RSS and Atom feed parsing
MIT License
34 stars 13 forks source link

Capture XML attributes? #32

Open Chris00 opened 10 years ago

Chris00 commented 10 years ago

Do we want to capture some XML attributes for Atom feeds, for example xml:lang for content? Example

    <content type="xhtml" xml:lang="en" xml:base="http://diveintomark.org/">
      <div xmlns="http://www.w3.org/1999/xhtml">
        <p><i>[Update: The Atom draft is finished.]</i></p>
      </div>
    </content>
Chris00 commented 10 years ago

xml:base is also useful to resolve relative links in the post content. See also https://github.com/ocaml/platform-blog/issues/12#issuecomment-52685888

dsheets commented 10 years ago

If you implement xml:base, be sure to read http://www.w3.org/TR/xmlbase/ and implement relative bases. Since 1.3.12 or so, Uri supports relative-relative resolution so you can partially resolve against xml:base and emit XML without xml:base included for processors that don't understand it and want to just resolve against retrieval URL or self link.

For extra bonus points, solve the xml:base problem for everyone by releasing xmlmbase or something so I don't have to keep re-implementing it...

Chris00 commented 9 years ago

@dsheets It would be nice if Uri.resolve was slightly more documented — I haven't read the code yet but in view of some toplevel experiments I am not sure what is the point of the scheme. Also, I don't know how you see it but I think it is better for the Atom,... parsed documents to contain the full (i.e., if possible resolved) URIs because the feeds can be merged,...

dsheets commented 9 years ago

What do you mean by "scheme"? The scheme component of a URI? The point is to specify the protocol or resolution method of the rest of the identifier...

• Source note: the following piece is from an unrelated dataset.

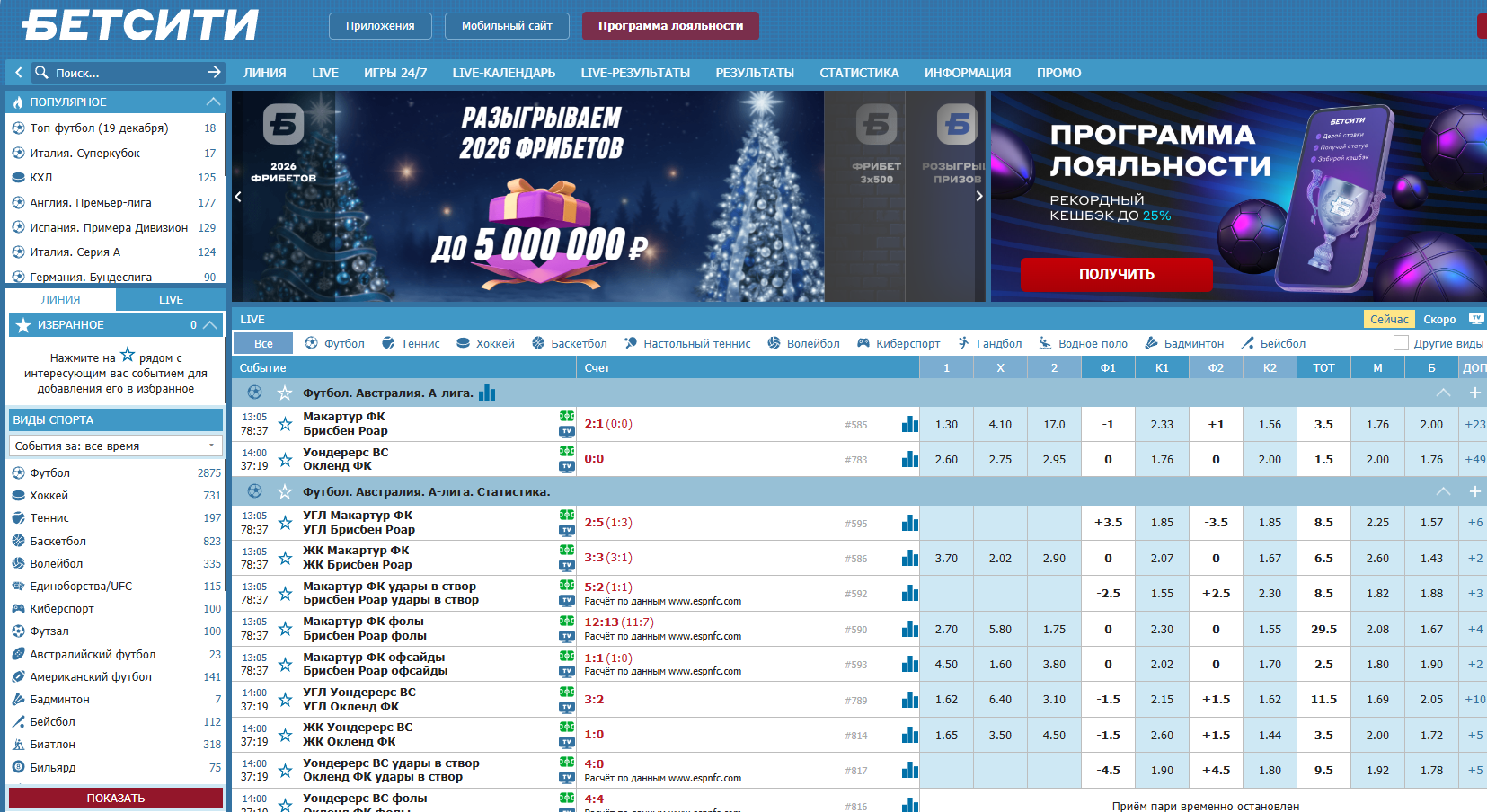
Task: Collapse the ПОПУЛЯРНОЕ section
Action: (213, 102)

As for resolution to absolute identifiers, it depends on what you are manipulating. Given only an XML stream using the Atom vocabulary, the best one can do is resolve with the contained URI bases and URIs. If they are absolute, you will get absolute URIs. If they are relative, you will get relative (but more precise) URIs. Sometimes you don't want to remove xml:base. Often you want to remove it so that other processors don't have to deal with it. If relative URIs are used, you can't resolve them until you have a base URI from the transport protocol or resource retrieval. If you have that information, I absolutely agree that you should use it to resolve relative URIs (if your processing is based on traversing links... if you are transforming the document but will re-serve it later from potentially a different address, you should keep things relative...).

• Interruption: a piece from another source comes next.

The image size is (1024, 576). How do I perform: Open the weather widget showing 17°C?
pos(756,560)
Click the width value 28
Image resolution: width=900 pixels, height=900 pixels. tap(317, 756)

I hope this makes sense. I think for most use cases of this library, the base or absolute retrieval URI will be known and should be used. If you are just writing a function to remove xml:base, you shouldn't use the retrieval identifier, though. I think in Atom's case, relative URLs may be against the self link as well (but I haven't checked the spec). You may not want to resolve those.

And, yes, Uri.resolve should have more extensive documentation.

Chris00 commented 9 years ago

On Sun, 7 Dec 2014 11:03:13 -0800, David Sheets wrote:

What do you mean by "scheme"? The scheme component of a URI? The point is to specify the protocol or resolution method of the rest of the identifier...

(* Resolve a URI against a default scheme and base URI ) val resolve : string -> t -> t -> t

“scheme” refers to the above sentence.

I'll read the rest later.

dsheets commented 9 years ago

Ah, you need to provide a scheme here to direct the resolution regarding scheme-specific behavior so "" or "http" are typical. I'm not too happy about this part of the interface but there are some scheme-dependent resolution rules for host normalization. Specifically, "http" (or "https") will lowercase the hostname per DNS, "file" will also remove "localhost", and "" will perform no host normalization. Unfortunately, there are other scheme-dependencies but they haven't been captured in the library yet.

I've been planning a major update to the interface for several months. Please do post issues, ideas, suggestions, questions, etc to the issue tracker.